### [TASK A]
Reproduce everything in the bank dataset text from "This will be" down to "is successfully read.", word for word.

### [TEXT PASSAGE]
####

This will be a very useful skill as you progress in your data science education and career.
library(RCurl) # Loading the RCurl package will enable me to read the csv file using the link from my Github
## Loading required package: bitops
Port_Bank <- read.csv(text = getURL("https://raw.githubusercontent.com/Emahayz/MSDS_R_Class/master/bank.csv"), header = T, sep = ",")
head(Port_Bank) # The original Salaries csv file is successfully read.
## age job marital education default balance housing loan contact
## 1 30 unemployed married primary no 1787 no no cellular
## 2 33 services married secondary no 4789 yes yes cellular
## 3 35 management single tertiary no 1350 yes no cellular
## 4 30 management married tertiary no 1476 yes yes unknown
## 5 59 blue-collar married secondary no 0 yes no unknown
## 6 35 management single tertiary no 747 no no cellular
## day month duration campaign pdays previous poutcome y
## 1 19 oct 79 1 -1 0 unknown no
## 2 11 may 220 1 339 4 failure no
## 3 16 apr 185 1 330 1 failure no
## 4 3 jun 199 4 -1 0 unknown no
## 5 5 may 226 1 -1 0 unknown no
## 6 23 feb 141 2 176 3 failure no
Conclusion
Data Exploration:
There are 10 factor variables and 7 integer variables in this dataset. From the summary statistics of the data, the average age of this population is about 41 years old and the median age is 39, the lower and upper quartiles are 33 and 49 respectively.

####

### [TASK DATA]

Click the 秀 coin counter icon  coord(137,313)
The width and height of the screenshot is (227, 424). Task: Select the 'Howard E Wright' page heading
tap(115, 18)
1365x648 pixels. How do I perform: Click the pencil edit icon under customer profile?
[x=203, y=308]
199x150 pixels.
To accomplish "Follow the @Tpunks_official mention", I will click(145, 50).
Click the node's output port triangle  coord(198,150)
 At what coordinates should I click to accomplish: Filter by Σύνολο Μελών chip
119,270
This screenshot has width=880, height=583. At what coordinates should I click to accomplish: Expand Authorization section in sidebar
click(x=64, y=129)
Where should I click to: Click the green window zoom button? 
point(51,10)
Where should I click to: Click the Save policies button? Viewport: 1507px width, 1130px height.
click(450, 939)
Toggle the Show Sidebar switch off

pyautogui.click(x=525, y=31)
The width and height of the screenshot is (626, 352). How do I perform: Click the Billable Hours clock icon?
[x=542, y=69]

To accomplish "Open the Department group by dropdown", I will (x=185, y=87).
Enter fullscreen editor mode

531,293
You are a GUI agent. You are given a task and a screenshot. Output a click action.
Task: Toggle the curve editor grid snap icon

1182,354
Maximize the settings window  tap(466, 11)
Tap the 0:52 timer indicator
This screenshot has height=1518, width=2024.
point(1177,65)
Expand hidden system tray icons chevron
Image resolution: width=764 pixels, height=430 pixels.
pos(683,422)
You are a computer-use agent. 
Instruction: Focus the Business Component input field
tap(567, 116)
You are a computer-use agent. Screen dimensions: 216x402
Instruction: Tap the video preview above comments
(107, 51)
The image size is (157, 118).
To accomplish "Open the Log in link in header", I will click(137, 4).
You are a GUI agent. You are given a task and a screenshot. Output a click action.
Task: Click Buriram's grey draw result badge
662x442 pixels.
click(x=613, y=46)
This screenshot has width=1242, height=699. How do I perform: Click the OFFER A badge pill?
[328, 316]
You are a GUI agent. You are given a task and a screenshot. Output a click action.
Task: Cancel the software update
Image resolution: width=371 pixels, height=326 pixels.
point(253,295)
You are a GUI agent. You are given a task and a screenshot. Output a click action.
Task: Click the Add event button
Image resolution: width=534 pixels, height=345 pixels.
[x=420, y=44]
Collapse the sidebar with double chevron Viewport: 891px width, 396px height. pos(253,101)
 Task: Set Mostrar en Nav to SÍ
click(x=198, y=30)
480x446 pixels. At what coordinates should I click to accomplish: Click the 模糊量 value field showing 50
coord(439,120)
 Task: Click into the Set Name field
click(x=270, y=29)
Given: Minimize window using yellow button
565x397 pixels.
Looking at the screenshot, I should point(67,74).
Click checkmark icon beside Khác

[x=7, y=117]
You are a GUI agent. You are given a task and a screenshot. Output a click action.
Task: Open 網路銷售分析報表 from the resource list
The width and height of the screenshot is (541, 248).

####

### [TASK B]
Format everything in the records from the line containing "Where should I click to: Click the green" down to the line containing "tap(567, 116)" as a JSON list of strings. Use one string per line and skip blank lines.

### [RESPONSE A]
This will be a very useful skill as you progress in your data science education and career.
library(RCurl) # Loading the RCurl package will enable me to read the csv file using the link from my Github
## Loading required package: bitops
Port_Bank <- read.csv(text = getURL("https://raw.githubusercontent.com/Emahayz/MSDS_R_Class/master/bank.csv"), header = T, sep = ",")
head(Port_Bank) # The original Salaries csv file is successfully read.

### [RESPONSE B]
[
  "Where should I click to: Click the green window zoom button? ",
  "point(51,10)",
  "Where should I click to: Click the Save policies button? Viewport: 1507px width, 1130px height.",
  "click(450, 939)",
  "Toggle the Show Sidebar switch off",
  "pyautogui.click(x=525, y=31)",
  "The width and height of the screenshot is (626, 352). How do I perform: Click the Billable Hours clock icon?",
  "[x=542, y=69]",
  "To accomplish \"Open the Department group by dropdown\", I will (x=185, y=87).",
  "Enter fullscreen editor mode",
  "531,293",
  "You are a GUI agent. You are given a task and a screenshot. Output a click action.",
  "Task: Toggle the curve editor grid snap icon",
  "1182,354",
  "Maximize the settings window  tap(466, 11)",
  "Tap the 0:52 timer indicator",
  "This screenshot has height=1518, width=2024.",
  "point(1177,65)",
  "Expand hidden system tray icons chevron",
  "Image resolution: width=764 pixels, height=430 pixels.",
  "pos(683,422)",
  "You are a computer-use agent. ",
  "Instruction: Focus the Business Component input field",
  "tap(567, 116)"
]